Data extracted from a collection

- Opening Delimiter -

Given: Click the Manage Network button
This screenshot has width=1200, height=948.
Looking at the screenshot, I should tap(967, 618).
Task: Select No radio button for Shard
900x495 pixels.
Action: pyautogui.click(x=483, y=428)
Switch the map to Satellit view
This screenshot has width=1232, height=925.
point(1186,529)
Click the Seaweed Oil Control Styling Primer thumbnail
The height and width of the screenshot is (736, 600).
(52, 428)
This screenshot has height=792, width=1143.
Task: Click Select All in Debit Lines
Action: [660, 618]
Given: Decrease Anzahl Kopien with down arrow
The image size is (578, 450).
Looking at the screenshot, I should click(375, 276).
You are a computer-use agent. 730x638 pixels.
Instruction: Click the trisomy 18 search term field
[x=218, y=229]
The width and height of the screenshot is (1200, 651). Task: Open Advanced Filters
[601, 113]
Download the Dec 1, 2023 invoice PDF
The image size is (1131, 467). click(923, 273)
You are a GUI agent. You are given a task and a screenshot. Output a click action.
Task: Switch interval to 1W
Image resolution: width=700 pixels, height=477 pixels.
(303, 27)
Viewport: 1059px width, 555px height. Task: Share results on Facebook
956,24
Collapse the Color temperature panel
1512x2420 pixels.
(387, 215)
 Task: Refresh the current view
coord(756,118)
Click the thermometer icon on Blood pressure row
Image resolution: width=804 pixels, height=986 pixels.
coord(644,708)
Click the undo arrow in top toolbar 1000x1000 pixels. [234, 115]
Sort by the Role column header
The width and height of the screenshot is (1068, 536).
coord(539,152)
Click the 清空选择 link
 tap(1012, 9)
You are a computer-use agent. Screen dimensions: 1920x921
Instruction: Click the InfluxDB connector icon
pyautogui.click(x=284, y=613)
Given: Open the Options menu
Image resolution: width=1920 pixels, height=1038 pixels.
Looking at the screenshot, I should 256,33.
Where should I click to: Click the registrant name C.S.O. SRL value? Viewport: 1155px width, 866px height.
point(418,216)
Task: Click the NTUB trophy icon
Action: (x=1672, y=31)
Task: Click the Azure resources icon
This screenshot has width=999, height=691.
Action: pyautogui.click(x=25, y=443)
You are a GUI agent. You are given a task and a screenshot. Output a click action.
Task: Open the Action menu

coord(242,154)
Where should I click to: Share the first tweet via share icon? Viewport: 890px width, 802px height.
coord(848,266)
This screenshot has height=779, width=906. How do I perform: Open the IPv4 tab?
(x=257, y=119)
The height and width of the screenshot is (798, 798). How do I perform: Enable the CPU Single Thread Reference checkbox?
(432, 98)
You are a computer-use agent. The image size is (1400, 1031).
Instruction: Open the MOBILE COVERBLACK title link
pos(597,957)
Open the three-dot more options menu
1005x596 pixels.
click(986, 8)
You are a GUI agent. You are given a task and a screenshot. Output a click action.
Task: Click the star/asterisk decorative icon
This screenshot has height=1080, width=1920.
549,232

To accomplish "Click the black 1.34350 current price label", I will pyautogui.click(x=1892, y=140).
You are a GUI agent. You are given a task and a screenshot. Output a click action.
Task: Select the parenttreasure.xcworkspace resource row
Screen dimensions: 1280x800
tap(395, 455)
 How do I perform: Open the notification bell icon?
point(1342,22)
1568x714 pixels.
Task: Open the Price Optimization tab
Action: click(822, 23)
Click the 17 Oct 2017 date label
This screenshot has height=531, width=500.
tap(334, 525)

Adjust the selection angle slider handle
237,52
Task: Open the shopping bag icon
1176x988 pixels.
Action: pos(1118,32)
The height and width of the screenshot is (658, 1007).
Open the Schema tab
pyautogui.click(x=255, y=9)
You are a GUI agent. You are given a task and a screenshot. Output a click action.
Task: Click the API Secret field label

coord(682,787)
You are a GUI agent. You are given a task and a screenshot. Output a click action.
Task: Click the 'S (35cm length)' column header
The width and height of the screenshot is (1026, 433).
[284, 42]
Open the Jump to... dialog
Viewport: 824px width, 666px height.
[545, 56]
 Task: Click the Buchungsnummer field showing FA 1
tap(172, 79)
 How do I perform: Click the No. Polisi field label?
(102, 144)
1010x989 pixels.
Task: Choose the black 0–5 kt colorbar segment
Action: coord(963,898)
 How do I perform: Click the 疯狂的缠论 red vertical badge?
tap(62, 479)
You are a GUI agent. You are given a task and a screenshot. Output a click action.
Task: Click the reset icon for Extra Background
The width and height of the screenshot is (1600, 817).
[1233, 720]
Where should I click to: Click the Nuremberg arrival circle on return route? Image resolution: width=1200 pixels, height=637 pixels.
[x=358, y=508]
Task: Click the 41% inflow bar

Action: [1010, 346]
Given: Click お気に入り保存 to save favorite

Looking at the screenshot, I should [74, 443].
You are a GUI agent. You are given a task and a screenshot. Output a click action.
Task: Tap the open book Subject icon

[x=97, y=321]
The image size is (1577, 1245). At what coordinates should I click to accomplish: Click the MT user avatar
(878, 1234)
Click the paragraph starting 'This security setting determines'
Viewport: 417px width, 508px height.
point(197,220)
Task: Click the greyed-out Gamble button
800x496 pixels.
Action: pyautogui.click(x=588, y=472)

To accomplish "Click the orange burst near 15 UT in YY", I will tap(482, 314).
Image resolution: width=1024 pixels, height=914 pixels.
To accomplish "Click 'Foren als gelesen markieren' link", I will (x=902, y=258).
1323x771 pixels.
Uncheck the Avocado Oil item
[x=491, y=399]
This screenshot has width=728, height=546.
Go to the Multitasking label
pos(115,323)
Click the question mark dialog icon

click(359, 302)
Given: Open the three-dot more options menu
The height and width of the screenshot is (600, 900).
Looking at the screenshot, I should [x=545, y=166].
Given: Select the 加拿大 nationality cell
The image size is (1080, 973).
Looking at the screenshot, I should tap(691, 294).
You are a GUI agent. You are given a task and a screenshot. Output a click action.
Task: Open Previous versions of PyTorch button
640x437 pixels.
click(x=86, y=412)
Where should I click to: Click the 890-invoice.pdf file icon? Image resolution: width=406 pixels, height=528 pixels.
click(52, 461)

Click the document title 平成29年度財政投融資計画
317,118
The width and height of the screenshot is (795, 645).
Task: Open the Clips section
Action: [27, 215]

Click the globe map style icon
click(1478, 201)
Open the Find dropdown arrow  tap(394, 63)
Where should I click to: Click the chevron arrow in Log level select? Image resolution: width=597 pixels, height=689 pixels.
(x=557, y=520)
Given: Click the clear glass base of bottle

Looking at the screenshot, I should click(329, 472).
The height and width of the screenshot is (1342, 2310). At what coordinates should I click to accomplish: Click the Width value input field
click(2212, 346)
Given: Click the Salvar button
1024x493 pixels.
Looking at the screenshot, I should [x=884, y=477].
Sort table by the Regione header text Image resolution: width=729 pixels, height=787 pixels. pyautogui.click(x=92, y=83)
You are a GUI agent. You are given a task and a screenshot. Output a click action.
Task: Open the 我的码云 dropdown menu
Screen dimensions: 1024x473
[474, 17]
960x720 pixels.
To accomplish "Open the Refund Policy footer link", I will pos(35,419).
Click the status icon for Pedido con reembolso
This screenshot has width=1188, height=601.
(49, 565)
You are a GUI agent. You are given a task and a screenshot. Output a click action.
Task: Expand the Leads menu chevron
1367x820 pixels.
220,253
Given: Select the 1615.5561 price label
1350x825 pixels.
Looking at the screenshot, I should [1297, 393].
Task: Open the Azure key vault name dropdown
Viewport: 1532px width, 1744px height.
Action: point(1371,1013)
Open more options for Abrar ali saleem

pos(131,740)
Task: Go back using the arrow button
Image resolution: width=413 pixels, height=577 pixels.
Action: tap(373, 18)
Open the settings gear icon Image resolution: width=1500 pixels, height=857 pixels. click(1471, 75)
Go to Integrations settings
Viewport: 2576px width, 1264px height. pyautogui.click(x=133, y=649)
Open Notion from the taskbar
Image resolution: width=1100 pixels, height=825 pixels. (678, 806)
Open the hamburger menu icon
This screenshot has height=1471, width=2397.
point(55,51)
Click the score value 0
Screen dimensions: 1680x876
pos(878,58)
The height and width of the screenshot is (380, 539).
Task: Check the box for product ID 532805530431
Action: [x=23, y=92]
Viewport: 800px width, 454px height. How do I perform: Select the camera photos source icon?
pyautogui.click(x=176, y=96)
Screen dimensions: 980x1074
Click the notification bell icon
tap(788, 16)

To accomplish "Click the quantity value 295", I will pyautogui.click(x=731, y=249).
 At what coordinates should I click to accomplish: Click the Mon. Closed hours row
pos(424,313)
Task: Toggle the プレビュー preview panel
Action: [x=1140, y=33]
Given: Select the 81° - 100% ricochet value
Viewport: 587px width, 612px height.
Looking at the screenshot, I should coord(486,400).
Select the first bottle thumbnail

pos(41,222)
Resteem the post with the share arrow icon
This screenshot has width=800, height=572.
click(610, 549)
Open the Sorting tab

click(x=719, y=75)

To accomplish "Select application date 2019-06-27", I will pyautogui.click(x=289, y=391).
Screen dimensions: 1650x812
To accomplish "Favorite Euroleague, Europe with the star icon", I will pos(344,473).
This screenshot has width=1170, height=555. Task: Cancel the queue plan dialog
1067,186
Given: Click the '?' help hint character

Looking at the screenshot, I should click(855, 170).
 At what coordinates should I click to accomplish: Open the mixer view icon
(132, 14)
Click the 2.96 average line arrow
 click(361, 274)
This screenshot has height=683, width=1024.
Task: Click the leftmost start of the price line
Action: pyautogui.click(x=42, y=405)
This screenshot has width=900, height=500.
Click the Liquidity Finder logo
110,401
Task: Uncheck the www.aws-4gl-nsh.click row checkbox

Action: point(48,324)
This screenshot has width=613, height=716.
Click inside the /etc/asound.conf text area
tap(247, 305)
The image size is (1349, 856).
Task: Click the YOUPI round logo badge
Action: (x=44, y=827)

- Closing Delimiter -

# Task statement
With the line containing "This screenshot has width=900, height=500." as the first and the last line of the records as the final one, print exactly the lines in that span.

# Worked solution
This screenshot has width=900, height=500.
Click the Liquidity Finder logo
110,401
Task: Uncheck the www.aws-4gl-nsh.click row checkbox

Action: point(48,324)
This screenshot has width=613, height=716.
Click inside the /etc/asound.conf text area
tap(247, 305)
The image size is (1349, 856).
Task: Click the YOUPI round logo badge
Action: (x=44, y=827)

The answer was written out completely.